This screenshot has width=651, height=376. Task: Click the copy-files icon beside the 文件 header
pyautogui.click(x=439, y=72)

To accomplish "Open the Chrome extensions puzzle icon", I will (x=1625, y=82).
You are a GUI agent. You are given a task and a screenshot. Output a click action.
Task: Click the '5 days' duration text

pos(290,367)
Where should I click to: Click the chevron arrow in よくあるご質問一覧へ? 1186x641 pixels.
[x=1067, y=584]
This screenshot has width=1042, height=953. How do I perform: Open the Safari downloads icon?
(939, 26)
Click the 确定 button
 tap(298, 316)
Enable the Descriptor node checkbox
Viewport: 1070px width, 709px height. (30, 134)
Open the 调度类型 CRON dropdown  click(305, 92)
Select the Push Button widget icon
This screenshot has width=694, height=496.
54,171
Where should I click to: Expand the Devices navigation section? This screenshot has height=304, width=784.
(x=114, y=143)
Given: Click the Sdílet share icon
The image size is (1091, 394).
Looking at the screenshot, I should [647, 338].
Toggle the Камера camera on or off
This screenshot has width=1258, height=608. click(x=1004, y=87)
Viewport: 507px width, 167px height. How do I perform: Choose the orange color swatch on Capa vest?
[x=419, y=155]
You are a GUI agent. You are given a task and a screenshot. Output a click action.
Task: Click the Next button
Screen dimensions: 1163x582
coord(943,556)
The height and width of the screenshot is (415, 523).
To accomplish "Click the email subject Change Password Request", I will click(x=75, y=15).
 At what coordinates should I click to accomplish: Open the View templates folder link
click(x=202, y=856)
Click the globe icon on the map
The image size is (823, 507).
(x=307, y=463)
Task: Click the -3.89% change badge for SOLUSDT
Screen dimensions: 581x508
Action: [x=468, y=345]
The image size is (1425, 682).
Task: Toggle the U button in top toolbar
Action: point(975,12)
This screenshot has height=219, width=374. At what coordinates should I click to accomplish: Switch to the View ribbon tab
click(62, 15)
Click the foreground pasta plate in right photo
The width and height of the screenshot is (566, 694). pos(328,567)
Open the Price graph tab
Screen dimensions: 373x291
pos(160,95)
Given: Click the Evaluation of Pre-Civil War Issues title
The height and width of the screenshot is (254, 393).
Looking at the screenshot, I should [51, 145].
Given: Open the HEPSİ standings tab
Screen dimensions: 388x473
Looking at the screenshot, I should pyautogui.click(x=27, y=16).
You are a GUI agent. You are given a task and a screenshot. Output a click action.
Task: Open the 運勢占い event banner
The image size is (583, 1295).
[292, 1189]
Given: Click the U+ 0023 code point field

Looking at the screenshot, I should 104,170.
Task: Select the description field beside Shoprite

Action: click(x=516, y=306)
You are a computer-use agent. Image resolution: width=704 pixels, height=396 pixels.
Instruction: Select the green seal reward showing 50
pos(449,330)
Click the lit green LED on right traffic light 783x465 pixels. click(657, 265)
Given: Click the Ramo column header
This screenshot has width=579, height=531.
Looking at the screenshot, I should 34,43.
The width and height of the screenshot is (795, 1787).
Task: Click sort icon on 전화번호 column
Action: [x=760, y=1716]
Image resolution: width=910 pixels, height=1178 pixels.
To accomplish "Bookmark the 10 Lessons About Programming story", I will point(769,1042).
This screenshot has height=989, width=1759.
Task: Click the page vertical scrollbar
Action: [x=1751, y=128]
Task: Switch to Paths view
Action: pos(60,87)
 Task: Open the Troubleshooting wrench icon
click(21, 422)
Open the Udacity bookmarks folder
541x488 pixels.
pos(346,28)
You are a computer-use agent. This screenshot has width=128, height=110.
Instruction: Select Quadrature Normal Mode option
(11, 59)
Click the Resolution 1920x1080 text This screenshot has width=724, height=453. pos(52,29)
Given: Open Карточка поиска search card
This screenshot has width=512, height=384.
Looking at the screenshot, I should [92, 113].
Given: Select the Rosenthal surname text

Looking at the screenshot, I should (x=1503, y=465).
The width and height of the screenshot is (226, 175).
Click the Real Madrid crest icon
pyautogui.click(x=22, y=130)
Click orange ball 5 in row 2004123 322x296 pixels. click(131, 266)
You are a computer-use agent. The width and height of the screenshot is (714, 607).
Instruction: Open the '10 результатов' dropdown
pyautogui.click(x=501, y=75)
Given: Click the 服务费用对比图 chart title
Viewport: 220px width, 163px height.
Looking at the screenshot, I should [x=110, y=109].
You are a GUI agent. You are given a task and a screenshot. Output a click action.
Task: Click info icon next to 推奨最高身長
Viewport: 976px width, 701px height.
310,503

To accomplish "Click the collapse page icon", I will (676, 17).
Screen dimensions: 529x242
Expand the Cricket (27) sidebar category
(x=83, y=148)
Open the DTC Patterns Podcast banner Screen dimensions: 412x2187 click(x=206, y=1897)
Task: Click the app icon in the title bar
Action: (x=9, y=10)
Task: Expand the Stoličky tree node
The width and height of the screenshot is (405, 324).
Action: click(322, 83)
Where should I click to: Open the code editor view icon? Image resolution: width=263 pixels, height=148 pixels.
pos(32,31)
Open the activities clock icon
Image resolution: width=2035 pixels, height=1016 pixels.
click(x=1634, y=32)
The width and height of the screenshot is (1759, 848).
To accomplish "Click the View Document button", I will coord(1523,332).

* * * *

● THE REQUEST
Extract every line from the rows above that contains the string "banner". Matching is case-sensitive.

● THE RESULT
Task: Open the 運勢占い event banner
Open the DTC Patterns Podcast banner Screen dimensions: 412x2187 click(x=206, y=1897)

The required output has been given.